In my own quest in studying success for a living, I believe that success is a journey. I once read online that life success came down to different variations of the word throughout the entire life span of a human being. Here is what the report was for this person (source unknown):

“At age four, success is not peeing in my pants.
At age twelve, success is having friends.
At age seventeen, success is having a driver’s license.
At age thirty-five, success is having money.
At age fifty, success is having money.
At age seventy, success is having a driver’s license.
At age seventy-five success is having friends.
At age eighty, success is not peeing in your pants.”

Over my thirty-one years on this earth, the meaning of success has changed for me a lot (not quite as humorous as the message above), and I am sure it has changed a lot for you, too.

Success for me initially in life was growing up on the farm in Iowa and getting all my chores done every day, as well as getting to school every day—I never wanted to miss a day of school. Then success in high school was measured by whether or not I was one of the top five starters on the girls basketball team or if I graduated in the top 10 percent. 

Roughly the same measurement for success came for college, only then my success came in paying for all my own expenses from eighteen years old and on, getting a four-mile run in every day, and graduating at the top of my Communications department class.

Then, in my twenties, success was all about finishing marathons and Ironman triathlons at the top of my age group. It was about making money and traveling the world, seeing the sights and adding to my picture books. Having as many friends I could keep in touch with. 

Now, in my thirties, I find success is so much simpler than all the accomplishments I had the first twenty-nine years. It’s about being the best wife I can be, as well as preparing to be the best mommy I can be. It’s about being the best coach I can be and helping/serving the most people I can. It’s about hoping my mom can get into the best group home to take care of her health and that my family can all have great health. It’s about talking to God every day and making sure I don’t get too far ahead of myself on my success-filled journey.

Success is less about me and more about the ones I love.

Think about your life for a moment—similarly to the unknown person in the message above and my own comparisons—and pick out your top areas of success. Or perhaps, the keys to your success. Maybe just choose three areas of your life, or, if you so wish, go on the entire journey. You might be surprised what you find, especially if you have never done this exercise before. 

It can be very motivating and thought provoking. You might remember the athlete you were in high school and want to return to a sport again now, or maybe you already are through running or fitness. You might remember the musician you were, or still are, and pull out that guitar or instrument and brush the dust off and play a tune.

Maybe you remember that you haven’t talked to that grandparent or family member in a while and want to see how they are doing, so you will give them a call or even visit them. Or maybe you’ll desire to take some time for yourself and do something for you because you realize that you haven’t done that for a while.

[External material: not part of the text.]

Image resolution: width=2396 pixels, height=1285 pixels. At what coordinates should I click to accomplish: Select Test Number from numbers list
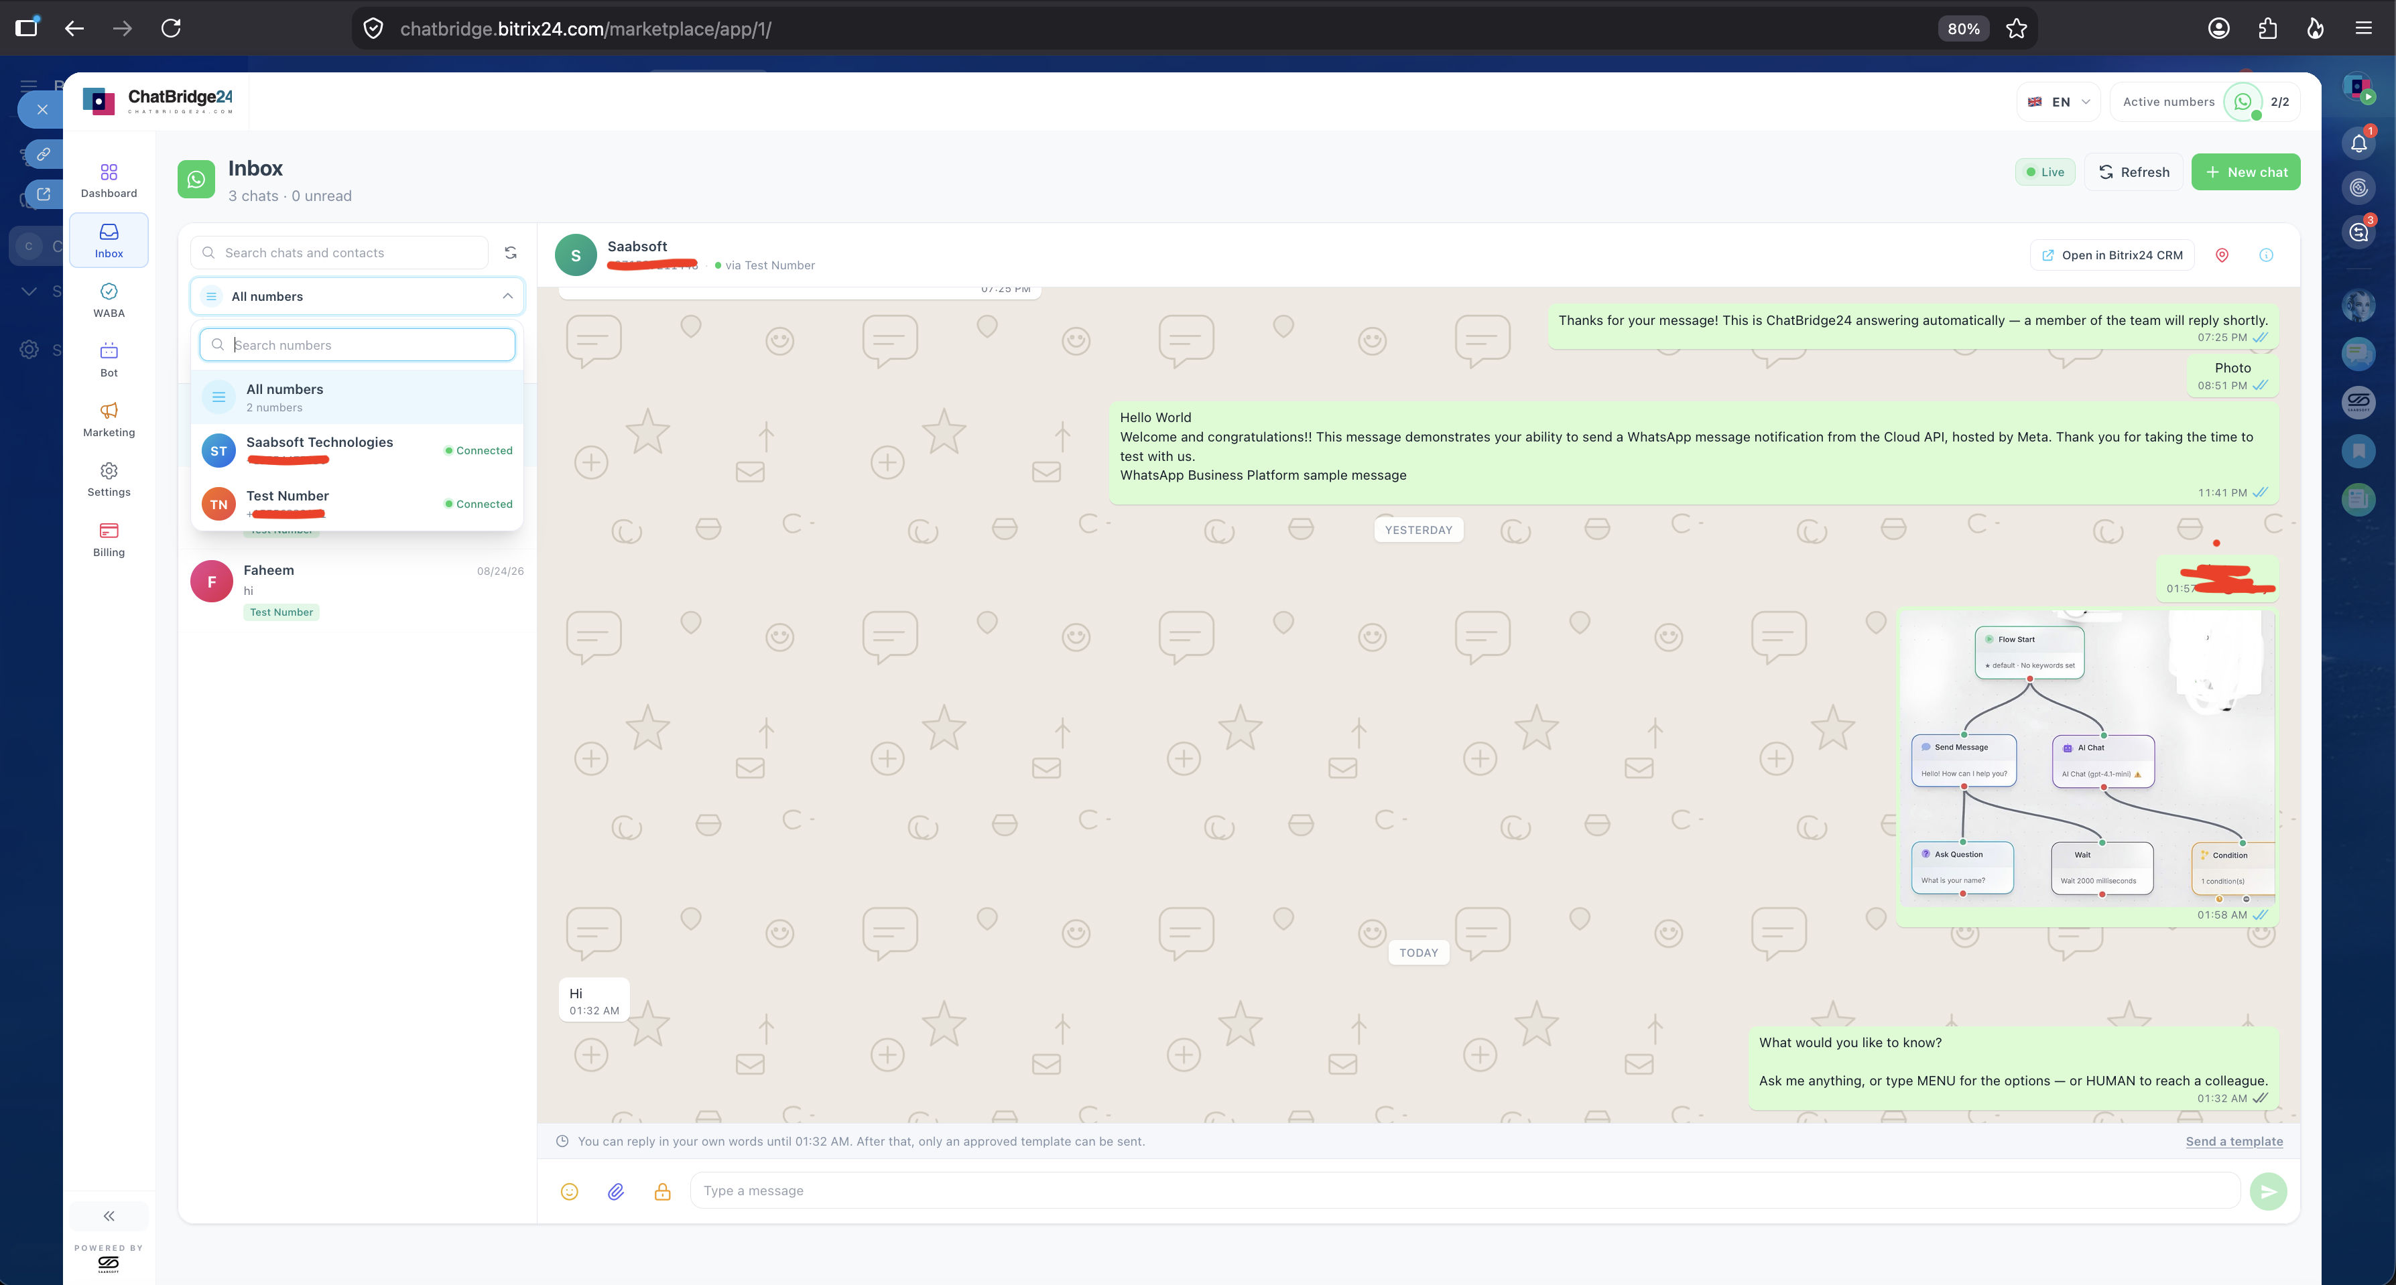click(357, 504)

I believe success is a mindset and if you would like some help in thinking more about your success in this life and doing something more than just thinking about it, let me recommend one of the best books I have ever read on success: University of Success by Og Mandino. Whether you are looking for inspiration in business, health, relationships, or life in general, this book is a good one for all of that and more.

I wish you well on your transformational success journey. I believe that success is a journey and not a destination. Where you find yourself on the journey, as long as you are consciously aware of it anyway, may transform you in some way—mind, body, and/or Spirit. I encourage you to enjoy the success-filled journey of your life in whatever ways possible!